The Corner

Barack Obama’s World of Them vs. Us

On his latest speaking tour, the president has continued to talk about a traditional midterm election — in which the country assesses the sitting administration’s agenda — as if it were some epic Manichean struggle, something akin to race relations: Jim Crow, civil rights, and now, most recently, the abolition of slavery. At best, Obama is implying that a referendum on his policies is of similar magnitude to an existential battle like the Civil War; at worst, he implies by analogy that he is the crusading abolitionist and his opponents the forces of slaveholding evil. And all of this from someone who campaigned on the notion of unity and national healing.

I’m sorry, but opposing higher deficits or cap-and-trade is not the same as denying someone civil rights, and Obama, the Ivy League graduate, is not a Susan B. Anthony or Martin Luther King Jr.
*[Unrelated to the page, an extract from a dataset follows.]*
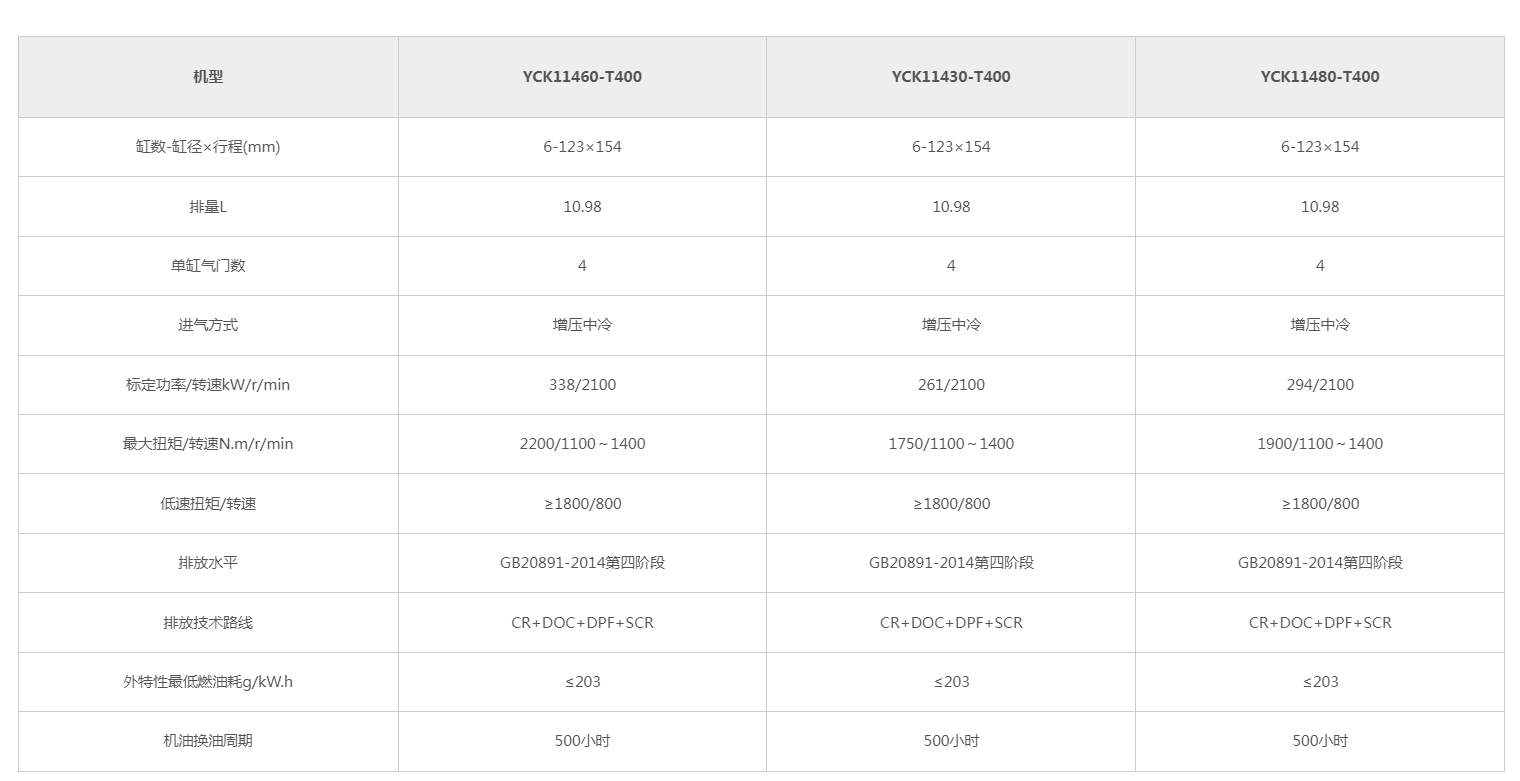Select the 进气方式 row label
Screen dimensions: 1520x781
(208, 325)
In Obama’s world, there is no such thing as legitimate skepticism of his policies, even though they seem to millions to be radical and contrary to the notions of limited government, lower taxes, and personal freedom, notions that have long set us apart from our Western constitutional cousins in Europe. Instead (as can be seen in his latest Rolling Stone interview), those who oppose his policies — from the tea-party groups that resent his background to that destructive force on the national scene, Fox News — represent darker forces.

Looking back at 20 months, we see this Nixonian them-vs.-us world in which good progressives battle against those who make more than $250,000 per year; greedy doctors taking out tonsils; police who stereotype and act stupidly; Arizonan xenophobes who snatch kids out for ice cream; Islamophobes who would deny constitutional rights to Muslim moderates at Ground Zero; and racists who have traditionally stood in the way (mutatis mutandis, as they do now) of freeing the slaves.

All this psychodrama is beneath a president. It is a prescription for tearing the country in two — and about the dumbest thing you could do just weeks before an election.

Victor Davis Hanson is a classicist and historian at the Hoover Institution, Stanford University; the author of The Second World Wars: How the First Global Conflict Was Fought and Won; and a distinguished fellow of the Center for American Greatness.